# Train drivers salary?



## Hossein (Sep 8, 2009)

hi there.
i want to know how much train drivers earn per month in sydney.


----------



## kaz101 (Nov 29, 2007)

Hi Hossein, 

Welcome to the forum. 

I moved this from the 'Cost of Living' thread. 

Have you checked any job websites? There are some in the 'PLEASE READ....' sticky post towards the top of the forum. 

Regards,
Karen


----------



## All good (Feb 27, 2010)

*...*



Hossein said:


> hi there.
> i want to know how much train drivers earn per month in sydney.


G'Day Hossein.

Hopefully there is a train driver on these forums who can give you a definate answer. However, what I can tell you is this.

Use the forums on this site http://www.railpage.com.au/ (the site is down at the moment). Join the forums and ask questions to actual train drivers.
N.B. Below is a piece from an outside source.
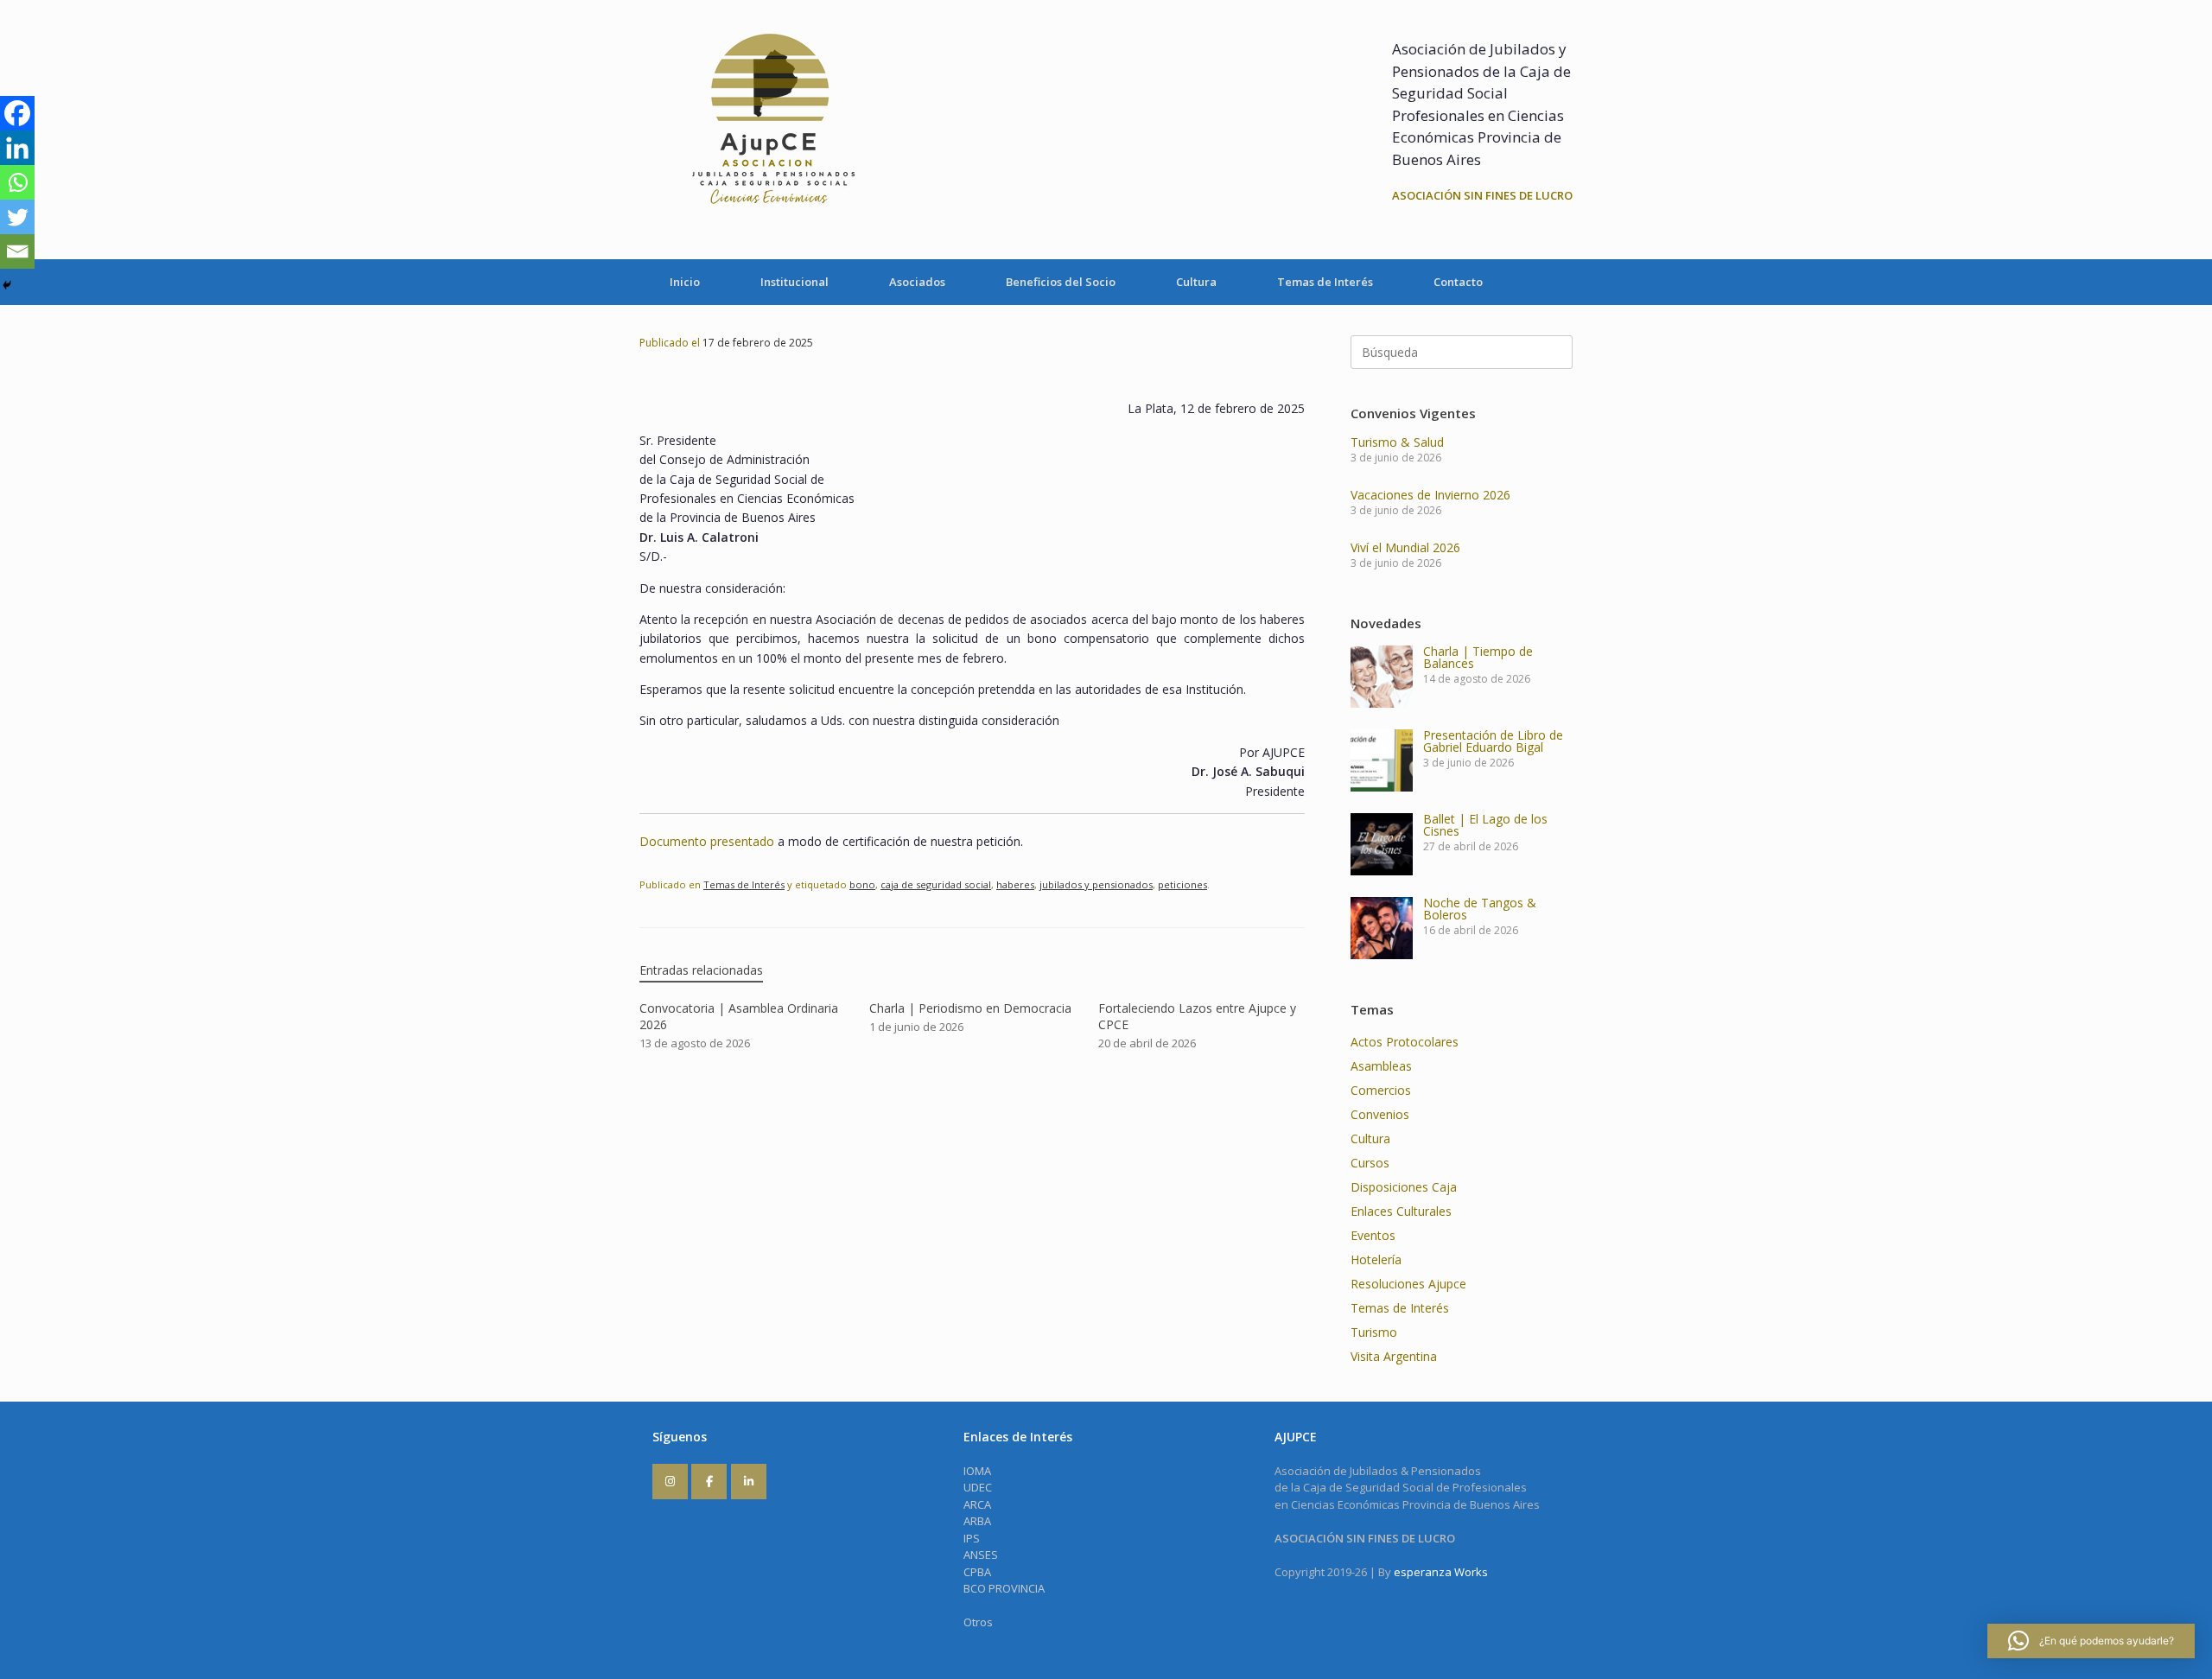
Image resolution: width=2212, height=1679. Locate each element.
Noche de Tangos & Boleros (1479, 908)
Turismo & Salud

Secondly, I have done a little research on this myself and I will tell you to expect anything from $42,000-$48,000 for a starting wage. If you put in an extra day in every two weeks or so, you may make between $52,000-$58,000 depending on what shifts you can get (weekends and morning/night pay more).

In other words, if you put in a few more hours a month you can make a very nice wage. Just be warned, this is a heavily unionised job.

Good luck


----------